La question de l'estimation des précipitations en mer à partir de l'utilisation des données côtières et des iles, avec un coefficient de réduction important  reste totalement ouverte. Il en est de même de l'utilisation de mesures recueillies à bord de navires ou encore à l'aide de radar méréorologiques.

    La synthèse de données météorologiques montre une évolution des précipitations à Monaco depuis le début du siècle (Centre Scientifique de Monaco, 1988), à savoir une décroissance de l'ordre de 0.3% par an. La moyenne des stations françaises  (Ajaccio, Nice, Toulon, Marignane et Perpignan) entre 1930 et 1990 donne également une diminution de l'ordre de 7% sur les trente dernières années. Bradley et al. (1987, Science, 237, 171-175) présentent également une décroissance des précipitations sur l'Afrique du Nord et le Moyen Orient. Des observations équivalentes ont été faites en Sardaigne et en Grèce. Il manque cependant une synthèse sur l'ensemble des données disponibles en Méditerranée pour pouvoir assurer la globalité de ce phénomène et le quantifier.

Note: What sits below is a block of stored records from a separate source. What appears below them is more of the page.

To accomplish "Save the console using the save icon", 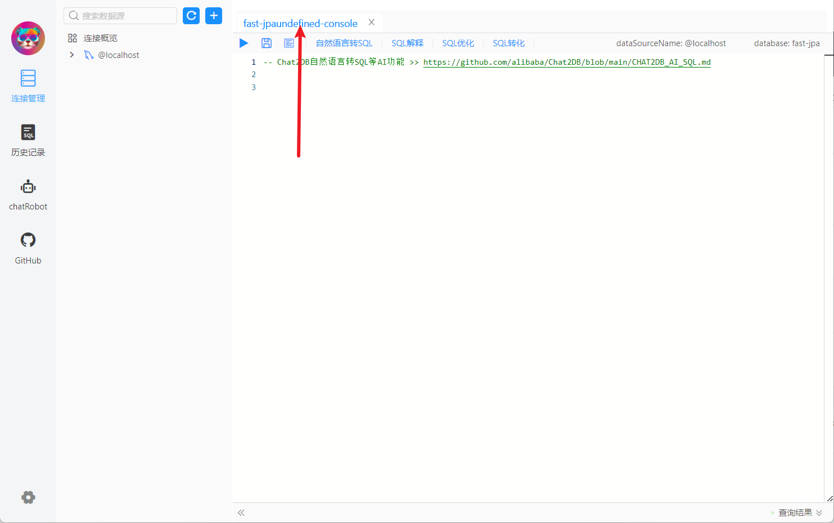I will 266,43.
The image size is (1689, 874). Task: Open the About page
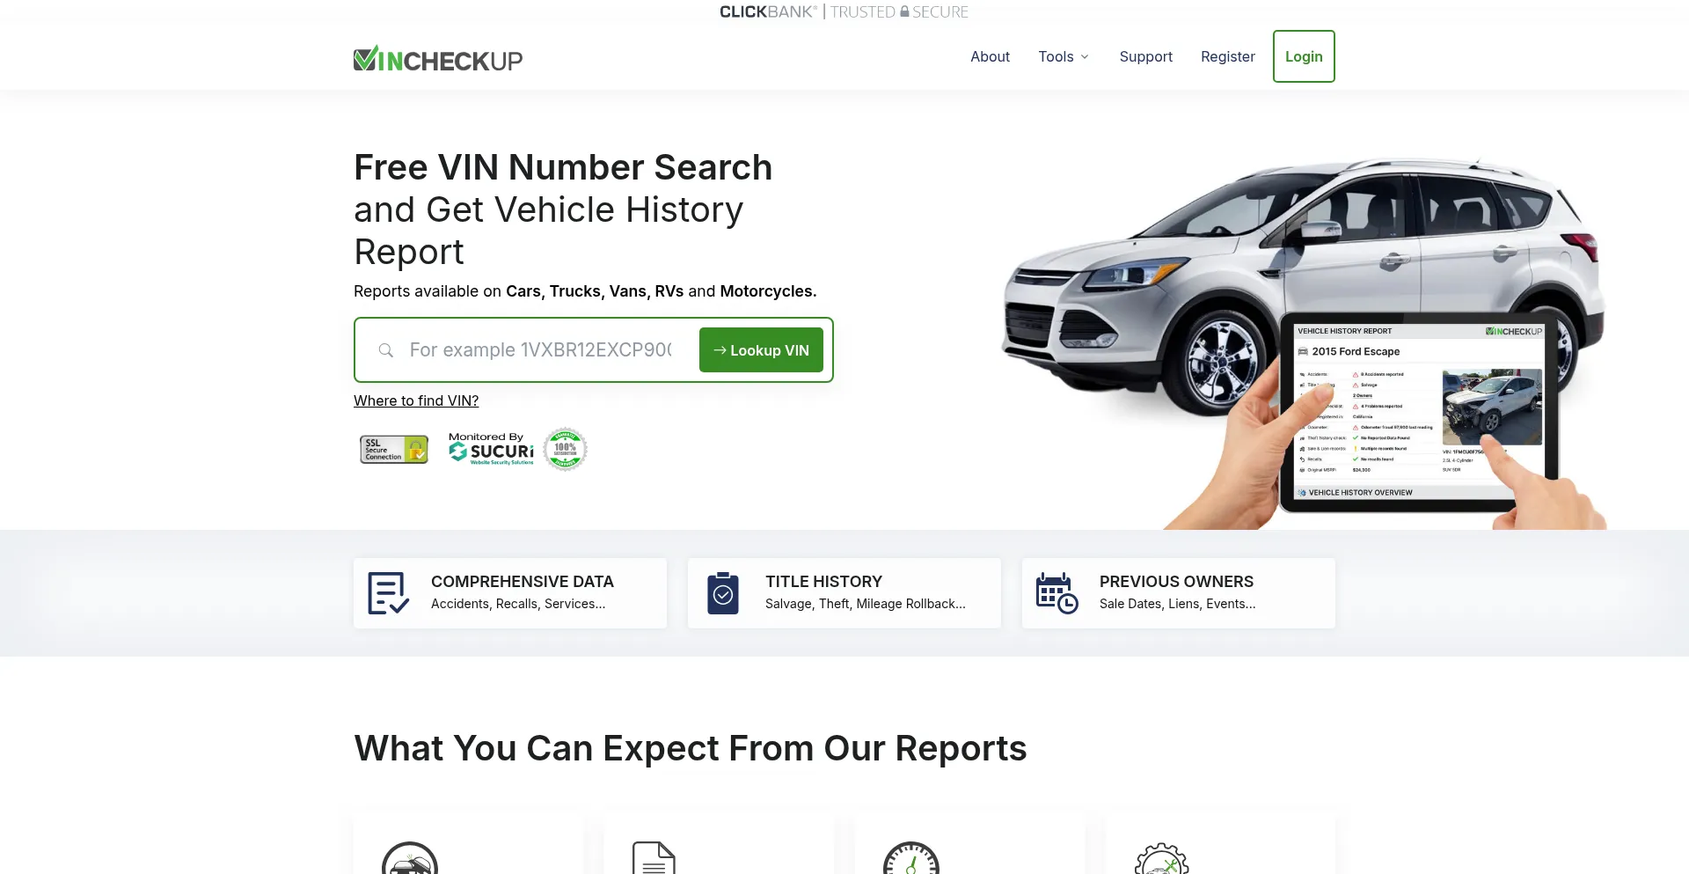pyautogui.click(x=990, y=56)
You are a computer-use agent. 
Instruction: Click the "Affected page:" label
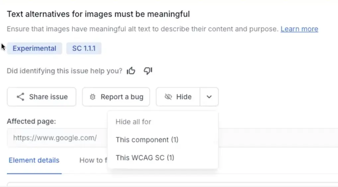31,121
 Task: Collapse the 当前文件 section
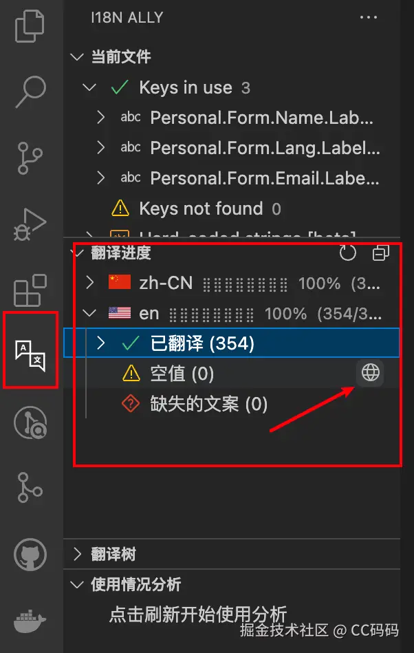(78, 56)
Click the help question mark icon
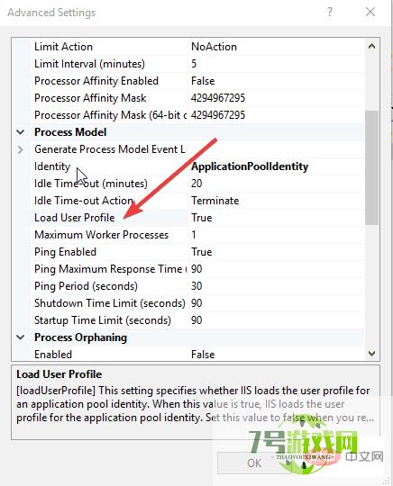 [330, 12]
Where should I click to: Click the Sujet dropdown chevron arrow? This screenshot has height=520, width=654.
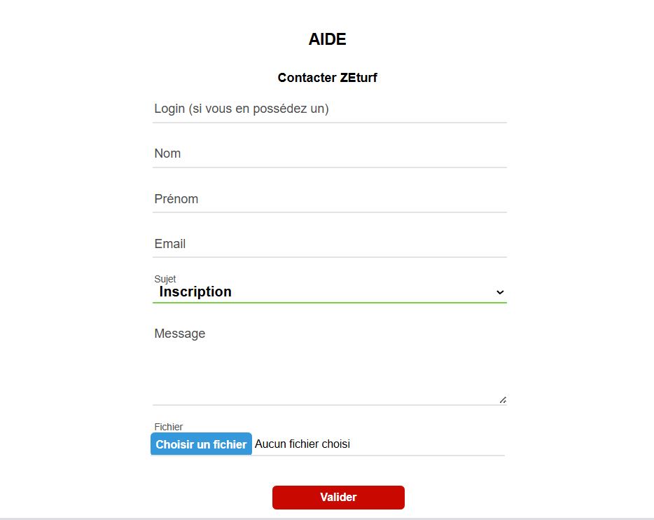pyautogui.click(x=500, y=292)
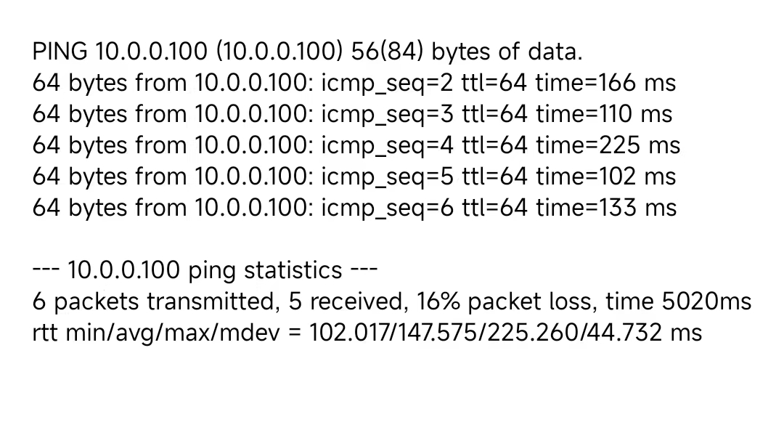Click the 102.017/147.575/225.260/44.732 values

486,333
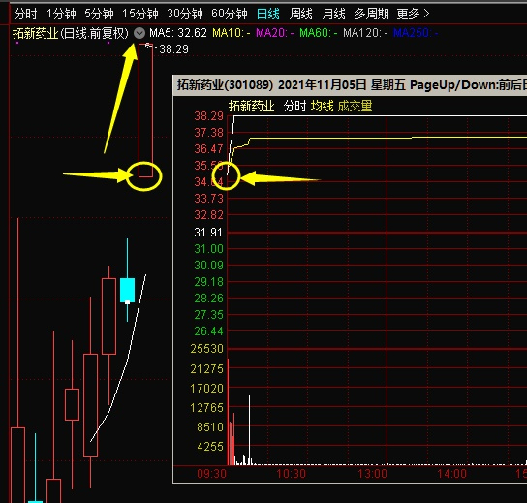Open the 15分钟 period view
The height and width of the screenshot is (503, 527).
coord(140,14)
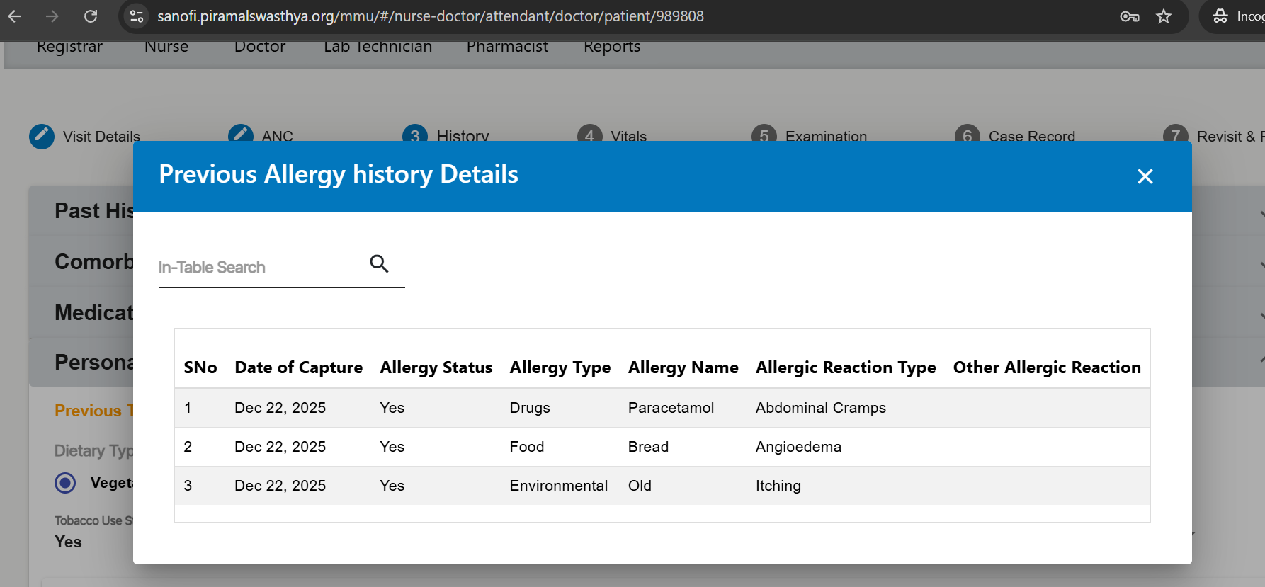
Task: Click the Allergy Type column header
Action: 560,367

    Les évolutions du bilan en eau à travers la surface et notamment celles des précipitations sont importantes à connaître pour tirer parti des évolutions des données marines, à savoir l'augmentation de la température et de la salinité des eaux profondes du bassin Algéro-provençal mesurée depuis 1960. Compte tenu de la formation des eaux profondes en Méditerranée, ces évolutions sont le signe de changements des bilans en eau et en chaleur à travers la surface marine, changements continus depuis au moins 50 ans. Via un modèle en boite simulant les caractères généraux de la circulation en Méditerranée (Bethoux et Gentili, 1996, J. Marine Systems, 7, 383-394), pour reproduire les variations température et salinité dans l'eau profonde, il faut envisager une modification du bilan thermique de 1,5 W m-2 depuis les années 1940, ainsi qu'une augmentation du déficit en eau de 10 cm. L'effet thermique peut correspondre à l'augmentation de l'effet de serre, tandis que  l'augmentation du déficit en eau peut s'expliquer par les activités anthropiques et leurs effets sur le débit des fleuves (par exemple le Nil et l'Ebre), par un surcroît d'évaporation, rétroaction de l'effet de serre et de l'augmentation de température de surface, et par une diminution des précipitations estimée à 11%, soit  3,4 cm entre 1940 et 1995 (Bethoux et Gentili, 1997, sous-presse  dans Journal of Marine Systems).
    Evidemment, toute amélioration ou confirmation tant de la valeur absolue des précipitations en mer par rapport aux stations côtières que de leur évolution sur le pourtour et les iles de la Méditerranée permettrait des progrès dans la quantification des processus de surface et la détermination tant de l'augmentation de l'effet de serre que de l'évolution du bilan d'eau douce, points clés de la socio-économie dans la région méditerranéenne.